С побелевшими губами, с красными пятнами на беспокойных своих морщинах Грегори подал знак чужеземцам, примостившимся за расписанными полотнами со скрипками, органом, рилами (кое-кто называет их по-новому, виолами), — и в темноту палаты — фонарщики потушили в ней свечи, оставили гореть лишь при входе, поплыла райская музыка. Куземка, тоже побледневший, отчаянно глянул на пастора — тот постарался успокаивающе улыбнуться, — перекрестился, вышел за шпалеру. Не разглядел во мраке — только знал: прямо перед ним в кресле сидит царь, а сбоку, за загородкой на полку́,— невидимая любопытным царица со старшими царевнами и с женой Артамона Матвеева. Было это тай ной, никто о сем Куземке или кому другому не говорил. Но давеча очень уж беспокоился Грегори и живописец в запачканных краской штанах, хорошо ли будет видно с полка́ сквозь щели в досках возвышение с комедиантами. А Михайло Тюка, которого послали с утра какую-то щель все-таки расширить, увидел там, за загородкой, не деревянные лавы, как для смотрельщиков внизу были поставлены, а кресла под сукном, причем одно точно такое, как приготовлено было для государя.

Куземка и поклонился так, как сколько раз показывал Грегори, — сперва месту, где должен был сидеть царь, потом в сторону — полку́, потом — остальной палате.
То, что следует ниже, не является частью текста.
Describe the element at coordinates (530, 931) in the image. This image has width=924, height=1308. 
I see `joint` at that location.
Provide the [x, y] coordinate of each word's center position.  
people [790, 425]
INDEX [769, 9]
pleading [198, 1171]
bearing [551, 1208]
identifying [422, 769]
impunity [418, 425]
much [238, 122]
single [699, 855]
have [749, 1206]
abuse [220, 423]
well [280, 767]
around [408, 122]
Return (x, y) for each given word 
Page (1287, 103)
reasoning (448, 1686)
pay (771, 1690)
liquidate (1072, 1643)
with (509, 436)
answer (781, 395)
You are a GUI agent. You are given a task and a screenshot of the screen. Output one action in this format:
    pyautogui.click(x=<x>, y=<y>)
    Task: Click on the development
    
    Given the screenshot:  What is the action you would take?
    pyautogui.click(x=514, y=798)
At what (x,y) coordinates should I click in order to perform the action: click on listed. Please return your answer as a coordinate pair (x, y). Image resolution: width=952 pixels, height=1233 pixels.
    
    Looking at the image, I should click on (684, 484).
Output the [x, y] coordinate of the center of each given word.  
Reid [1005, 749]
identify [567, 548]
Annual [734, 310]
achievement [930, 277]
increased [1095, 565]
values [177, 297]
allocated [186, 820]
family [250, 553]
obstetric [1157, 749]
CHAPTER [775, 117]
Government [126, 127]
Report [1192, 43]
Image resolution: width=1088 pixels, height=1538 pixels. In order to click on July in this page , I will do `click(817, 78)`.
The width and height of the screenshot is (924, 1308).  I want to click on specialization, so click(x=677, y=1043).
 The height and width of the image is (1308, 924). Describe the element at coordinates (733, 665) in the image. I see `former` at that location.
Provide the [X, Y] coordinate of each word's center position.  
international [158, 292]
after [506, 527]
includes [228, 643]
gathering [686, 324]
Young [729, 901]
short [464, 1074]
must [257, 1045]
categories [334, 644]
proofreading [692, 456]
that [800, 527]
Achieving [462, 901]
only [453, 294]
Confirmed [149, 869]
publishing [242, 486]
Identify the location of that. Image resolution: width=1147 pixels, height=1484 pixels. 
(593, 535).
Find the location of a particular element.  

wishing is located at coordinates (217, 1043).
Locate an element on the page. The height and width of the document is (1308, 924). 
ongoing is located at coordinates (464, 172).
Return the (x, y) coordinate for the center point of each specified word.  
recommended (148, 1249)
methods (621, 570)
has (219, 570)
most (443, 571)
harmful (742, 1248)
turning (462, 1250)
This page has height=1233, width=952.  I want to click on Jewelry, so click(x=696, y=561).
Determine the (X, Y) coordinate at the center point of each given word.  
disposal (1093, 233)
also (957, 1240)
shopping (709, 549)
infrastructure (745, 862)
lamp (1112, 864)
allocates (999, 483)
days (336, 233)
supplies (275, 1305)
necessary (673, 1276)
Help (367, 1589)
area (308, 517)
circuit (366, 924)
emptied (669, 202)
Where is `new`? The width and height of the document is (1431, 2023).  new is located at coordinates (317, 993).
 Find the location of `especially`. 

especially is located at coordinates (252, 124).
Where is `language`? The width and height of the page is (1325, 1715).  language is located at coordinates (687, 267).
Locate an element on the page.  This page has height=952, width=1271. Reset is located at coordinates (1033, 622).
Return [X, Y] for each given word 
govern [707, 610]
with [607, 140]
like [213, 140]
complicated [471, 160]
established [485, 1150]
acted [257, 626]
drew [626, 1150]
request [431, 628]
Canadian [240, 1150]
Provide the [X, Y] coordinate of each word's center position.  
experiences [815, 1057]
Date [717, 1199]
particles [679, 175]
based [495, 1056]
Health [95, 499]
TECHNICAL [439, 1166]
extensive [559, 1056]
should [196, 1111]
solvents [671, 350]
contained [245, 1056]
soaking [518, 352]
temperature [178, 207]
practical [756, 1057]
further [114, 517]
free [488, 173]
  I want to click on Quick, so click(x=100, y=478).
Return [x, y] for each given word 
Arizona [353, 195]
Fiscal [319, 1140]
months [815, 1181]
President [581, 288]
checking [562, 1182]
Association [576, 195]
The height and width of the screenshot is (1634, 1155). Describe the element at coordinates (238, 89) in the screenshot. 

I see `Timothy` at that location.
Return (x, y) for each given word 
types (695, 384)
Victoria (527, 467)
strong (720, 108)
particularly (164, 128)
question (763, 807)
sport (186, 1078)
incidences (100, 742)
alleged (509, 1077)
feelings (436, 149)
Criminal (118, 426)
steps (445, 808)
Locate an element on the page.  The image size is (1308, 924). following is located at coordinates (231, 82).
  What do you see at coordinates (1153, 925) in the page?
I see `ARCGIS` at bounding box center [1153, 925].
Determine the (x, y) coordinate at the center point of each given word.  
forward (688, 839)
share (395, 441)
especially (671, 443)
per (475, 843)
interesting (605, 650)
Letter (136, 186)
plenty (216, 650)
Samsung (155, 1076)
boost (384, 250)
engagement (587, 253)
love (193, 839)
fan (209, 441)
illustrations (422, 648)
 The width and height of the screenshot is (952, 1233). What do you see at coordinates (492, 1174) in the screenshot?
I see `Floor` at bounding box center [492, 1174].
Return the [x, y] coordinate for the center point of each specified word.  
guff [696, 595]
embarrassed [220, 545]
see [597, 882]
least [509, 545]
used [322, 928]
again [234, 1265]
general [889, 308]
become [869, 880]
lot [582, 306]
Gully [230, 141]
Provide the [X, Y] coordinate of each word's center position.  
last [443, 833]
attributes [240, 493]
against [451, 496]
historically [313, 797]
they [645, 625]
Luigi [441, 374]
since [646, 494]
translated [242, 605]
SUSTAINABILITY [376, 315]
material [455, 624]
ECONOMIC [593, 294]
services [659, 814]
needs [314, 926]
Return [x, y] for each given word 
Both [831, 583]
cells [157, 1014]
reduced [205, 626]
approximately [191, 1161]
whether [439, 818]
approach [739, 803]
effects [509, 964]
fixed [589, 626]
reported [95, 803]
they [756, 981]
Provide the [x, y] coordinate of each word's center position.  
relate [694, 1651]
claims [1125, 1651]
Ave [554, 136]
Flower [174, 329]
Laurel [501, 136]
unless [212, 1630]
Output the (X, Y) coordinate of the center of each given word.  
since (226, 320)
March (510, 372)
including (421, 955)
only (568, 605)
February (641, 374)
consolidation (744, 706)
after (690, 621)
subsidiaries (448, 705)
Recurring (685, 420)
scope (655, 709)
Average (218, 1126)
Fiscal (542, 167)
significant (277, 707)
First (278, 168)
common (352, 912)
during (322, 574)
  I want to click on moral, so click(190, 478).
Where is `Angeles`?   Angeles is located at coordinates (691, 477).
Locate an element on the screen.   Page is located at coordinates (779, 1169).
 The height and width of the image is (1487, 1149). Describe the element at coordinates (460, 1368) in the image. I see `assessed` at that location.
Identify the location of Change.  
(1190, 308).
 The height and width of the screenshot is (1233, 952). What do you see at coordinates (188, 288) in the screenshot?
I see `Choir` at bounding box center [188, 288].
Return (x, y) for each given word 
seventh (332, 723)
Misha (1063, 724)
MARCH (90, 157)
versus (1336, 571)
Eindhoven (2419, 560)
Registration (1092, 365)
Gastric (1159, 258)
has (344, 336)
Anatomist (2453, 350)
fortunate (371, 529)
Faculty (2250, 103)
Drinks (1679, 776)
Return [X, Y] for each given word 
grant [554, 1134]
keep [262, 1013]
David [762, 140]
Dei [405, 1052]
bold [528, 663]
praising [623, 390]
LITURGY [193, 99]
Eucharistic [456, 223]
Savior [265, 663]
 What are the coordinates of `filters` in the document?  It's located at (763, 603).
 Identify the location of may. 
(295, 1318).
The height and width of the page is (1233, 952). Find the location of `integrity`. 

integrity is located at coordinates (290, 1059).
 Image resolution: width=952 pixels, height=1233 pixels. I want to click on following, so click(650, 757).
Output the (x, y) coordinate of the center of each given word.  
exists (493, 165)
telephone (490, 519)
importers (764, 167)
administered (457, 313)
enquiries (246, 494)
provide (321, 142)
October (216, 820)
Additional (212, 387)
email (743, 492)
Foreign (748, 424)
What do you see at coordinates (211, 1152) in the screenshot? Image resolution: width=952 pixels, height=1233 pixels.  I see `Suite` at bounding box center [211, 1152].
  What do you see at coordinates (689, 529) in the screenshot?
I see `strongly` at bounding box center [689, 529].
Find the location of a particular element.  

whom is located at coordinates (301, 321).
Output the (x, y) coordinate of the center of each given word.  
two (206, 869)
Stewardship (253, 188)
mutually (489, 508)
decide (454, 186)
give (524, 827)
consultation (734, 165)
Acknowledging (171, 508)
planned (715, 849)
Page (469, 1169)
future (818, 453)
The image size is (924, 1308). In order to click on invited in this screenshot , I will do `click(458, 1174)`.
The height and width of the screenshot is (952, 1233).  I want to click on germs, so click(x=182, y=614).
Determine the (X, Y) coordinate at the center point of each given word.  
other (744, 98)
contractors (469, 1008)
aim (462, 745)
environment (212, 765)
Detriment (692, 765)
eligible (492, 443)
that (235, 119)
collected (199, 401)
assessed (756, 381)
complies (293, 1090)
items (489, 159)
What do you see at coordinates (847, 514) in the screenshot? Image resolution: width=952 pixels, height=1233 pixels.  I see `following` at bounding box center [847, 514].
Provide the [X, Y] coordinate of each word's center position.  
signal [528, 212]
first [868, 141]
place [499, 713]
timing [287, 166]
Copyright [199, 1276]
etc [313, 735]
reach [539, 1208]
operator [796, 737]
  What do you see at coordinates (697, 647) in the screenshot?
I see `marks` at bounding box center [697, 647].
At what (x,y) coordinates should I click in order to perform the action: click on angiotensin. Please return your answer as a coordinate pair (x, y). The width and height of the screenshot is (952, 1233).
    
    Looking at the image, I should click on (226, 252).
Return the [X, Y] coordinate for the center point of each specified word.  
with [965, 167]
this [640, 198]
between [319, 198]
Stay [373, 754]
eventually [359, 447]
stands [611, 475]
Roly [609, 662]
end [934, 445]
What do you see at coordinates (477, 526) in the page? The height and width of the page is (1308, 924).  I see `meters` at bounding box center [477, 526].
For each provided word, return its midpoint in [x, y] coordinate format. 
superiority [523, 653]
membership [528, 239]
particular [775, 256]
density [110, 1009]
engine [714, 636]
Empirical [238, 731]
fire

Звонким, ломким, дрожащим голосом перекрыл затихающую музыку:

Великий Алексей Михайлович, о царь, Милостью божией наш государь, Сколь могуч ты, то мир весь господний знает, И твой скипетр везде христиан защищает.

И еще не кончил длинного вступления, как шпалера за его спиной, медными кольцами надетая под потолком на железный прут, отодвинулась. Комедийное действо началось…

Сопит почтенная палата, штанами о лавы трется. Преет в пудовых шубах, пот рукавами вытирает, — не снимешь ту шубу, чин не позволяет. По сторонам ревниво косится — чей кафтан дороже, мой аль соседа? Шеи выворачивает — как там впереди смотрельщик главный, увидеть старается.

Сопит палата сопелками, глядит гляделками. Теперь бы самое время, кваском от изжоги поправившись, завалиться в кровать, утонуть в гагачьем пуховике. А тут… Ох, не приведет эта матвеевщина к добру!..

Но слово за словом с освещенного возвышения во мрак, в сопение, — и начинают они для сопунов одно за другое цепляться, выстраиваться в цепочку, в события, эти слова… Ага, знатся, высокий старик, которого почитают так невольники с кучерявыми бородами, то праведник ихний, Товит. Хорош Товит, видный. По-русски чешет, вылитый архимандрит. Чекает и гекает только под литвина… А тот, знатся, помоложе, что вирши перед шпалерой читал, — сын, выходит, его, Товий. Хорошего дал бог человеку сынка, уважительного. Глянь, как горюет, как хлопочет возле отца, когда занемог старик и ослеп в заботах. Не хочет, никак не хочет оставлять немочного одного, когда отец отправляет в дорогу. Что за жалостливую песню поет, послушай. Мол, кто же тебе, тятенька, очи незрячие обмоет, кто от обидчиков безбожных защитит, коли сына не будет рядом. Да Товит, знатся, все-таки посылает. Праведник праведником деньги, некогда взятые в долг Гаваилом, взыскать все-таки хочет. А и правильно делает, смеяться тут не над чем. Охотники на это во все времена, вишь, были — денежки взять и не отдать! Помирай, знатся, Товит в бедности, а мы с доброты твоей пожируем. Не по закон такое, разбой. По нынешним московским обычаям, так сразу бы виноватого на правеж — каждый день на Лобное место на площади и подряд по несколько часов палками по ногам, пока не отдаст, что должен… Иди, молодой, не сумлевайся. Отец твой даром что ослеп — разум у него зрячий. И бог тебя тоже благославляет: спутника вон какого проворного да заботного подсовывает, Азарией что себя называет. Знаем мы, что это за Азария, священное писание читали, — ангел Рафаил то в человечьем обличьи…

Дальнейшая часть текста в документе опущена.